As for the ball bur- “what a waste of time” is my reaction. First
there’s a lot of waste in the form of dust, and it just doesn’t look
like a hand hammered finish! Sure you can make a jig to keep each
depression at the same depth-or close- but it looks like a bunch of
semi-spherical depressions in the end and still you have to go back
and planish a bit to soften the strip to resemble a hand hammered

For me, planishing a bangle/strip of sizing stock is a fairly fast
process so I guess I can’t relate to using a bur ! If you like you
can practise on something similar in hardness like a bronze or brass
blank- it’s cheaper for experimentation but is not the same hardness
and won’t react the same as the silver you use or a gold (unless you
do your homework and find a metal that is) but it will help you work
more efficiently and get the reult you are after before using a
precious metal .Knowing how to planish to get the effect you want and
to lace the strokes where you want them is a great skill to develop
and master ! I started out at about 9 years old hammering copper wire
against the concrete on our driveway to get unique textures way
before I knew I wanted to be a goldsmith! But that practice gave me a
lot of knowledge about what happens to wire when you hit it x way,
how it curved when I hit it in x place or at x angle, and how much I
could bang on it until it broke! So I hope this helped, and if not
look at some videos which are abundant on sites like you tube, etc.
if you are a visual learner. Also choose the right weight hammer-
forget the ball bur idea! Best Regards… rer


Hi Carol,

No, you’re not doing anything wrong if your banglegets a little
larger when you hammer it to get hammered finish. Every blowexpands
the metal a bit. either allow for the expansion when you cut the
stock or hammer the finish before you cut the length you want. As
for the size of ball bur, use whatever size makes the texture you
find most pleasing to you. There is no right or wrong way.

Jerry in Kodiak


Carol-I Love a hammered finish. Yes you can put a finish on that
looks a bit like a hammered surface with a ball burr or rubber wheel.
Personally I don’t care for it. It looks cheesy to me and it wastes
metal that is ground away. It takes forever to do compared to

Just make the bracelets too small and planish them up to size.

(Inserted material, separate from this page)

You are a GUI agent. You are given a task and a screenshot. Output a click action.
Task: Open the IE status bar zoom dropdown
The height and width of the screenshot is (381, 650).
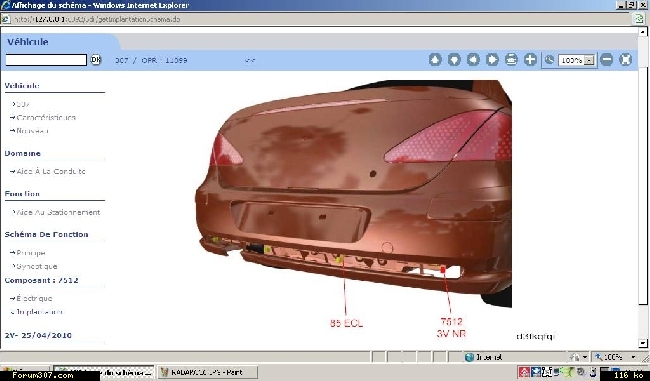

Have fun and make lots of jewelry.

Jo Haemer


Tim is right. You can also just use course blue wheels or other
wheels that will remove material fast. Skip the ball buyer thing.
That is a pain


A hammered finish is a nice and fairly easy finish to do. Following
are some suggestions. Make sure that your hammer and anvil are both
polished as whatever is on them will be transfered to the metal. I
always polish the surface of the piece of jewelry to be hammered
first. That way I know that all the fire scale is removed and I am
not pounding something into the surface that I should have removed.
Try hammering with a well polished and rounded chisel head of a
forging hammer. Account for the change in size, thickness and width.
If you have to anneal after you are done, use something to avoid
firescale. Thanks. Rob

Rob Meixner


If you are trying to keep the size right on and you don’t want to
mess withit after you have formed the bangle, may I suggest a way I
usually employ in circumstances when I dont know if I will be able
to size it again. Get your flat sheet or stock, and hammer planish
it flat, as good a finnish as you can, cut it to the lenght you need
and form it, the forming must be done with soft faced nylon mallet
and /or the metal needs to have a 4-5 layers of masking tape on the
planished surface, so as to not mar the texture. Grant you will nick
or mar a little, but all things that you can repair retexture that
minor spot with the bur or rubber wheel technique.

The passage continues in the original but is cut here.